- _Set task_
Copy the records from the line containing "Given: Click the 21600 y-axis label" through the end of the records, swapping "dropdown" for "menu" and leaving everything else unchanged.

-*-

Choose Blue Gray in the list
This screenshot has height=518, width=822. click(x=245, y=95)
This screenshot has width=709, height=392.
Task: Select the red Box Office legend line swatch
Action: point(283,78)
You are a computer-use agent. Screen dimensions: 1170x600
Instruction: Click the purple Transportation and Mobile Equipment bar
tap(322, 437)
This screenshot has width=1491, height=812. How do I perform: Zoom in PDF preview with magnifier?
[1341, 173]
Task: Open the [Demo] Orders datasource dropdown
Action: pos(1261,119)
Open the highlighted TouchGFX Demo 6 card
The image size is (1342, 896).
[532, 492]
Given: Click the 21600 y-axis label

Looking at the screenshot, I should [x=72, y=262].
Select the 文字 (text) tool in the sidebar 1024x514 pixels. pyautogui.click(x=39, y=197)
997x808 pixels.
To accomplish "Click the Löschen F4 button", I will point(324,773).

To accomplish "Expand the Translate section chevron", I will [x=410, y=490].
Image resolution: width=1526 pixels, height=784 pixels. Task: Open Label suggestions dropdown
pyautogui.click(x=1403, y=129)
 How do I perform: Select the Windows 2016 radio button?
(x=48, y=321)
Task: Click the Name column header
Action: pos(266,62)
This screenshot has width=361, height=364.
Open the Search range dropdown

-*-

- _Answer in full_
Given: Click the 21600 y-axis label

Looking at the screenshot, I should [x=72, y=262].
Select the 文字 (text) tool in the sidebar 1024x514 pixels. pyautogui.click(x=39, y=197)
997x808 pixels.
To accomplish "Click the Löschen F4 button", I will point(324,773).

To accomplish "Expand the Translate section chevron", I will [x=410, y=490].
Image resolution: width=1526 pixels, height=784 pixels. Task: Open Label suggestions menu
pyautogui.click(x=1403, y=129)
 How do I perform: Select the Windows 2016 radio button?
(x=48, y=321)
Task: Click the Name column header
Action: pos(266,62)
This screenshot has width=361, height=364.
Open the Search range menu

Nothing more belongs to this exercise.